[Entries for pointing to text and elements]
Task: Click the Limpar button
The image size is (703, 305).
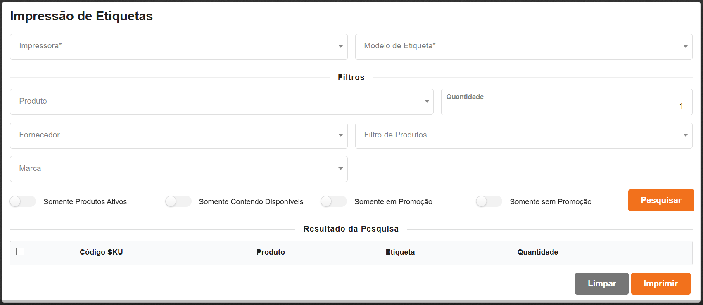Action: pos(601,284)
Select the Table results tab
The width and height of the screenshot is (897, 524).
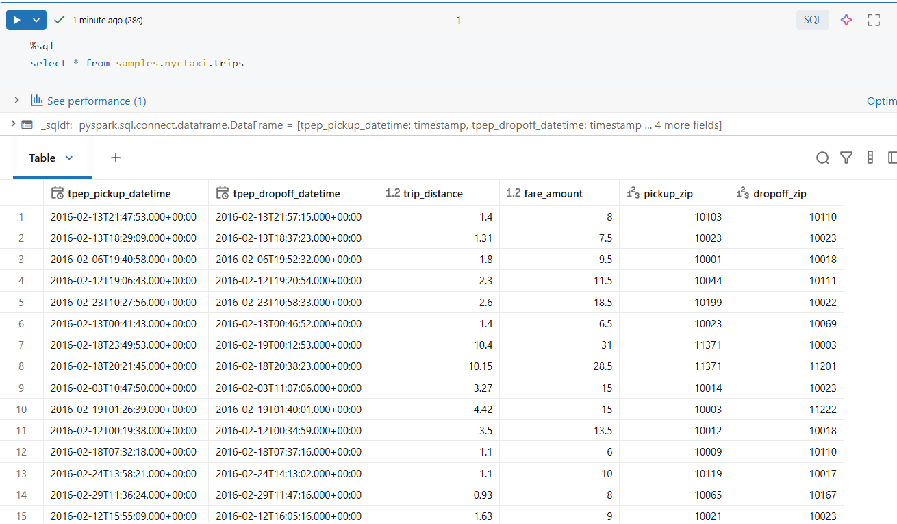pos(42,158)
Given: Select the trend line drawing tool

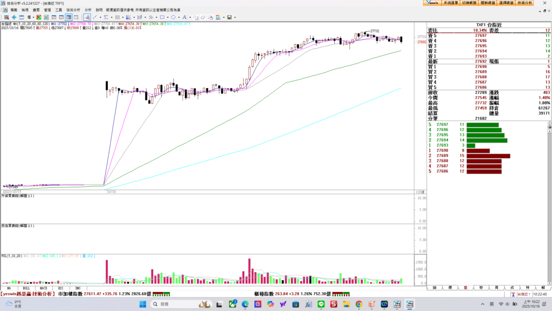Looking at the screenshot, I should coord(94,17).
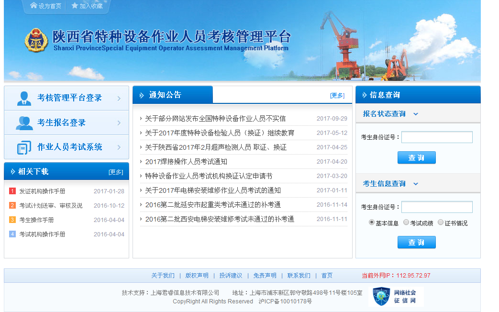
Task: Select the 考试成绩 radio option
Action: [406, 223]
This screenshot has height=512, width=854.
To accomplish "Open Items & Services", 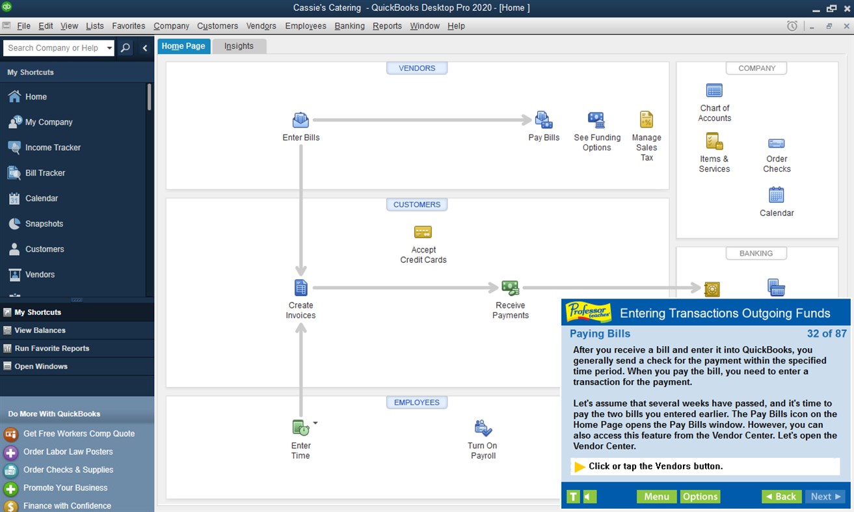I will point(714,142).
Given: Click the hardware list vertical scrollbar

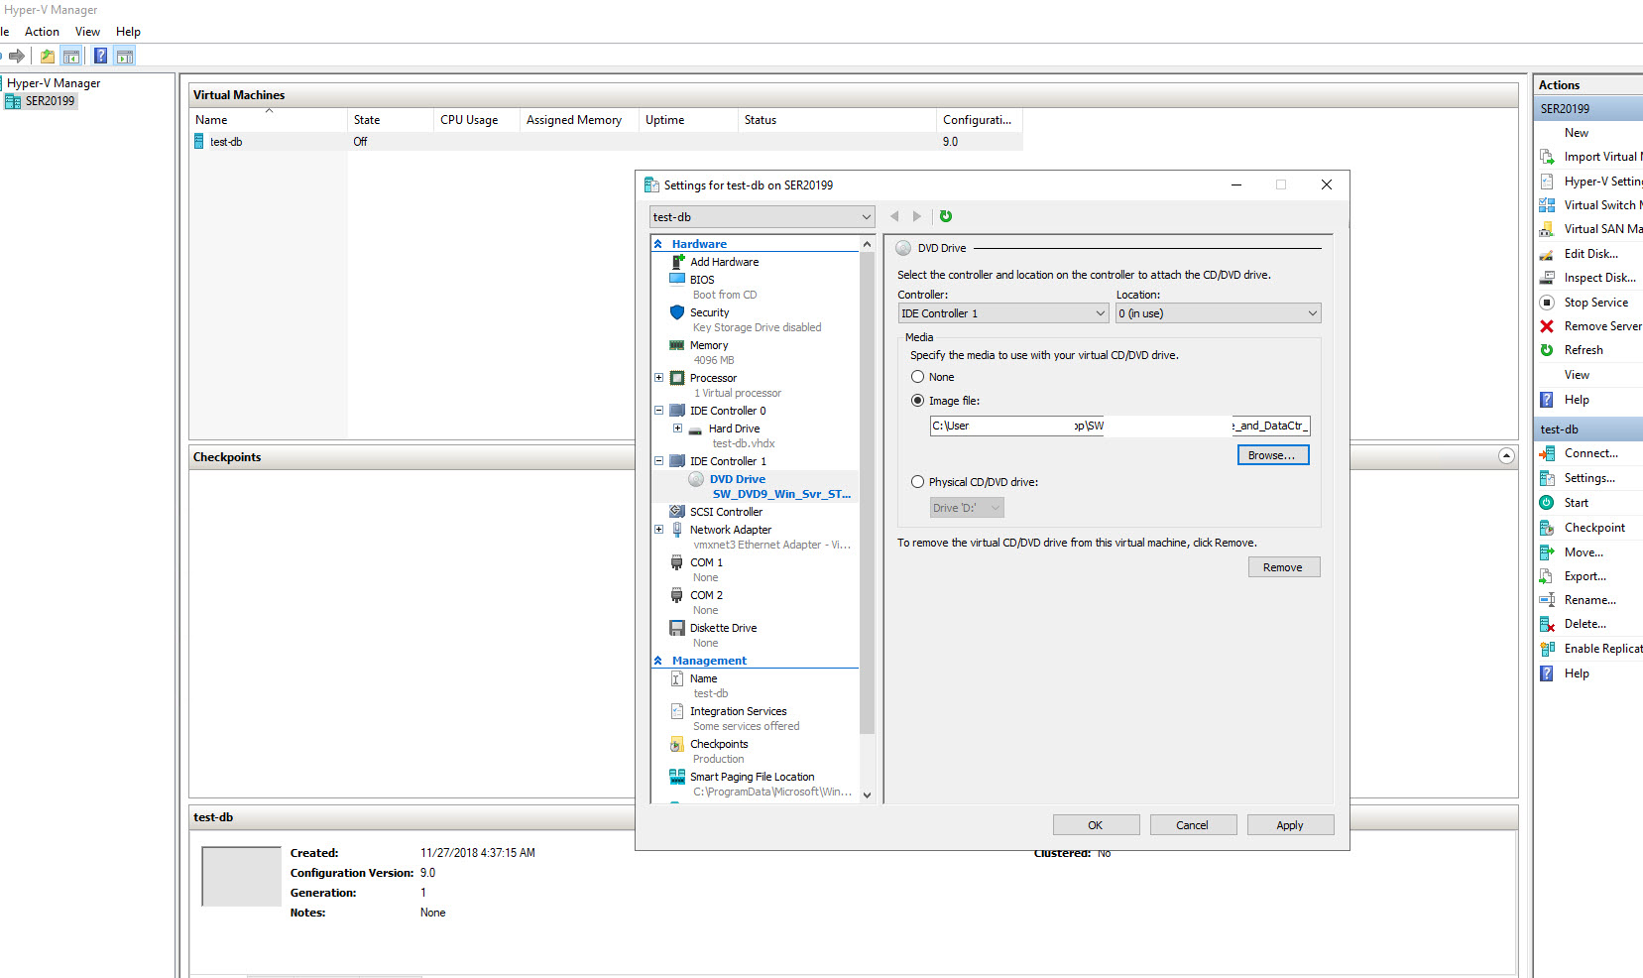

§ WHAT IS REQUIRED: Return every line of the entries above that contains the string "height", matching case exactly.

§ ANSWER FOR THIS EXERCISE:
The width and height of the screenshot is (897, 524).
This screenshot has height=512, width=854.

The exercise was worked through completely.